Rebuilding from loss in Philadelphia and Paris
The fire at Notre Dame brings our relationship with the buildings we know into sharp, emotional relief.
Like a lot of people, I spent half a minute on Monday afternoon in stunned silence watching a video of the Notre Dame Cathedral in Paris go up in flames.
For me, the fire isn’t a terribly personal tragedy. I have never been to Notre Dame; I was in Paris one time for a few hours on a layover. My sense of shock lasted only half a minute because, on Twitter, where I first saw the video, the instant commentary started gurgling up right below the image.
This was only a tourist tragedy, someone suggested. Or it was a chance to remake the heart of Paris according to the values of contemporary urbanism. Or, if you are someone who has more to say about the destruction of an old church than the drumbeat of police shootings, then your priorities are sociopathically askew.
Twitter is fine-tuned to elevate these kinds of superficially compelling but ultimately glib reactions to the news of the day. But it is incapable of capturing the potential enormity of this type of loss. The Notre Dame Cathedral hasn’t been completely destroyed, it seems. But even the prospect of its destruction, like the burning of the National Museum of Brazil last fall, will be felt across time, by an entire culture.
Here in Philadelphia, as in all changing cities, we work through a series of far less dramatic but still profound losses all the time. Favorite bars close, churches get demolished, family homes get sold or collapse under the light nudging of an excavator. Every neighborhood and building is constantly reappraised under the spastic logic of the development boom.
To move through time in a city you love is to live in a state of perpetual, low-level mourning. At any one time, you can find yourself at all five stages in the grieving process at once.
I, for example, am currently in denial about a plan to build a parking-lot entrance on 9th Street in the Italian Market along the route of one of my favorite weekly walks. I’m angry about the destruction of Christian Street Baptist Church in favor of expensive townhomes. I’m bargaining over the closure of Penn Book Center. I’m depressed about Little Pete’s (still), and I have mostly reached the phase of acceptance over the demolition of Mt. Sinai Hospital in Pennsport.
By any relative measure, my own grief over losses like these is frivolous. I can always walk on the other side of the street. There are other bookstores, other diners, and for me, Mt. Sinai was just a unique building in a sea of rowhomes just like Christian Street Baptist was an architectural landmark but not a place of worship. And just look at how narrow my corner of the city is. For people with deeper roots, who have forged the identities of their neighborhoods over generations, losses can devastate.
In her book “Root Shock: How Tearing Up City Neighborhoods Hurts America, And What We Can Do About It,” Dr. Mindy Fullilove describes how the upheavals of the 20th century urban renewal period inflicted lasting trauma on urban neighborhoods, including places like Eastwick here in Philadelphia.

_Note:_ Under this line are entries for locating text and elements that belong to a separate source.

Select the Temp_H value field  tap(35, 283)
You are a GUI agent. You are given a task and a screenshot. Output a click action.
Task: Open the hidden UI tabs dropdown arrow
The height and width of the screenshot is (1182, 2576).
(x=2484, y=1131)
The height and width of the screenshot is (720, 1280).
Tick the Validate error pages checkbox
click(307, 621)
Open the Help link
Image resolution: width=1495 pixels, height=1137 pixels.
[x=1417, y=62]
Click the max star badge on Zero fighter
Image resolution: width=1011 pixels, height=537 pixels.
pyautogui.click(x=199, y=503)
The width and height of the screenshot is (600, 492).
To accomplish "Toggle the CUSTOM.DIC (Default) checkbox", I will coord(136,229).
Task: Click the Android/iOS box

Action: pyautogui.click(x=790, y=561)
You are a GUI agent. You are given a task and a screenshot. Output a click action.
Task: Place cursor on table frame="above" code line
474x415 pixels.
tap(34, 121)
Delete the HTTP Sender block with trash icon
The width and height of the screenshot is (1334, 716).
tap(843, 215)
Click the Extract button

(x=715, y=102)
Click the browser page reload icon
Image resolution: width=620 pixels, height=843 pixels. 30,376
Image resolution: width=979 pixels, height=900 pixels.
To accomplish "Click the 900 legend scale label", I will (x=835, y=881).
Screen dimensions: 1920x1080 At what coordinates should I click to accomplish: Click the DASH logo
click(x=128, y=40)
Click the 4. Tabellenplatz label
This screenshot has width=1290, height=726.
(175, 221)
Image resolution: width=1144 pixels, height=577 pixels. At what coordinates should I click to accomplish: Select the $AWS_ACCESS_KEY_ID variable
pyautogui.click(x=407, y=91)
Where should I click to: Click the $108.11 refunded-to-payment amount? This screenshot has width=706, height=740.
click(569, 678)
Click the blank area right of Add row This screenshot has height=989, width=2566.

That trauma is felt by whole communities and lived by individuals.
I think what all these changes have in common — torn-up neighborhoods, world-historical fires, the closing of beloved haunts — is what they reveal about our relationship to our environments.
We inherit our habits and values from the past, and those values are baked into the shape of the city. But the city is not ours, as much as we sometimes feel like it is. Its re-creation is determined by the whims of the real estate market, which we influence at a greater or lesser remove depending on how wealthy we are, through things like city planning.
Losing a familiar piece of the environment feels like losing a part of our identity. Most of those spaces were produced in the service of values that have passed out of favor. As bad as the loss of these places, or worse, is the sense that we aren’t equal partners in deciding what replaces them.